→ What you should do
Print all the records below, word for word and in full.

→ Information supplied
▼▼▼

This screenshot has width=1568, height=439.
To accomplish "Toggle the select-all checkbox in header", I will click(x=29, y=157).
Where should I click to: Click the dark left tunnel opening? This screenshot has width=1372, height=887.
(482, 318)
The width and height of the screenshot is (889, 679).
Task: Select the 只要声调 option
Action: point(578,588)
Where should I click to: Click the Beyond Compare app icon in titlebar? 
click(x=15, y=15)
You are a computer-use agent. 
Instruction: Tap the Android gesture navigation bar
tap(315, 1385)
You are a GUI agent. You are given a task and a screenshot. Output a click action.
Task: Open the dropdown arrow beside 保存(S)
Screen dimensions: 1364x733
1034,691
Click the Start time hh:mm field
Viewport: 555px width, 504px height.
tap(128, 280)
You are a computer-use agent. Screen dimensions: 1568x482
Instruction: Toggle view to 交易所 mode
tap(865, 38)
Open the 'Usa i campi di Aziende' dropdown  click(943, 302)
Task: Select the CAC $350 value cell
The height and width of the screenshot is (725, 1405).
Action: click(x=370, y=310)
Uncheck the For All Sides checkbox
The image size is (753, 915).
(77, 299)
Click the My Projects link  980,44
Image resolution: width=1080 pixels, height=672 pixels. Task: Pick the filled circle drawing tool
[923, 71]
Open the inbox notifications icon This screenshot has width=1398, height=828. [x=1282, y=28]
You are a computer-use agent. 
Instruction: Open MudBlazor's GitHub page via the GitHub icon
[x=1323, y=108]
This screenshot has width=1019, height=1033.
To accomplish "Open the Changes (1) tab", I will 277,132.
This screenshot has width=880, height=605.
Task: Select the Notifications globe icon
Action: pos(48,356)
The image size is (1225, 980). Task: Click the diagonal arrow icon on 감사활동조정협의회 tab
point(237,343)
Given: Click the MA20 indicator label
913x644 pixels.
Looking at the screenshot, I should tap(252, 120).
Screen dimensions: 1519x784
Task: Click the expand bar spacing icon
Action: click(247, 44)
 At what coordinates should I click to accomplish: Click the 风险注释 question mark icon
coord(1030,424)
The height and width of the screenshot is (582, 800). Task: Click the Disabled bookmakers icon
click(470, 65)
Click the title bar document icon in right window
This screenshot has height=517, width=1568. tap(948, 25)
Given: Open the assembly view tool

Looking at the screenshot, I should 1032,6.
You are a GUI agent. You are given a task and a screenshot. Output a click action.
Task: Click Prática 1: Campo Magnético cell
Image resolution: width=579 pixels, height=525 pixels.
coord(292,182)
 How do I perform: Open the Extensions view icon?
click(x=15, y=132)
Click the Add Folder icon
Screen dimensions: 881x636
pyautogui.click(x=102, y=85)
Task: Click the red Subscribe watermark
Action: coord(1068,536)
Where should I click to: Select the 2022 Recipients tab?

▲▲▲

→ Solution below
This screenshot has width=1568, height=439.
To accomplish "Toggle the select-all checkbox in header", I will click(x=29, y=157).
Where should I click to: Click the dark left tunnel opening? This screenshot has width=1372, height=887.
(482, 318)
The width and height of the screenshot is (889, 679).
Task: Select the 只要声调 option
Action: point(578,588)
Where should I click to: Click the Beyond Compare app icon in titlebar? 
click(x=15, y=15)
You are a computer-use agent. 
Instruction: Tap the Android gesture navigation bar
tap(315, 1385)
You are a GUI agent. You are given a task and a screenshot. Output a click action.
Task: Open the dropdown arrow beside 保存(S)
Screen dimensions: 1364x733
1034,691
Click the Start time hh:mm field
Viewport: 555px width, 504px height.
tap(128, 280)
You are a computer-use agent. Screen dimensions: 1568x482
Instruction: Toggle view to 交易所 mode
tap(865, 38)
Open the 'Usa i campi di Aziende' dropdown  click(943, 302)
Task: Select the CAC $350 value cell
The height and width of the screenshot is (725, 1405).
Action: click(x=370, y=310)
Uncheck the For All Sides checkbox
The image size is (753, 915).
(77, 299)
Click the My Projects link  980,44
Image resolution: width=1080 pixels, height=672 pixels. Task: Pick the filled circle drawing tool
[923, 71]
Open the inbox notifications icon This screenshot has width=1398, height=828. [x=1282, y=28]
You are a computer-use agent. 
Instruction: Open MudBlazor's GitHub page via the GitHub icon
[x=1323, y=108]
This screenshot has width=1019, height=1033.
To accomplish "Open the Changes (1) tab", I will 277,132.
This screenshot has width=880, height=605.
Task: Select the Notifications globe icon
Action: pos(48,356)
The image size is (1225, 980). Task: Click the diagonal arrow icon on 감사활동조정협의회 tab
point(237,343)
Given: Click the MA20 indicator label
913x644 pixels.
Looking at the screenshot, I should tap(252, 120).
Screen dimensions: 1519x784
Task: Click the expand bar spacing icon
Action: click(247, 44)
 At what coordinates should I click to accomplish: Click the 风险注释 question mark icon
coord(1030,424)
The height and width of the screenshot is (582, 800). Task: Click the Disabled bookmakers icon
click(470, 65)
Click the title bar document icon in right window
This screenshot has height=517, width=1568. tap(948, 25)
Given: Open the assembly view tool

Looking at the screenshot, I should 1032,6.
You are a GUI agent. You are given a task and a screenshot. Output a click action.
Task: Click Prática 1: Campo Magnético cell
Image resolution: width=579 pixels, height=525 pixels.
coord(292,182)
 How do I perform: Open the Extensions view icon?
click(x=15, y=132)
Click the Add Folder icon
Screen dimensions: 881x636
pyautogui.click(x=102, y=85)
Task: Click the red Subscribe watermark
Action: coord(1068,536)
Where should I click to: Select the 2022 Recipients tab?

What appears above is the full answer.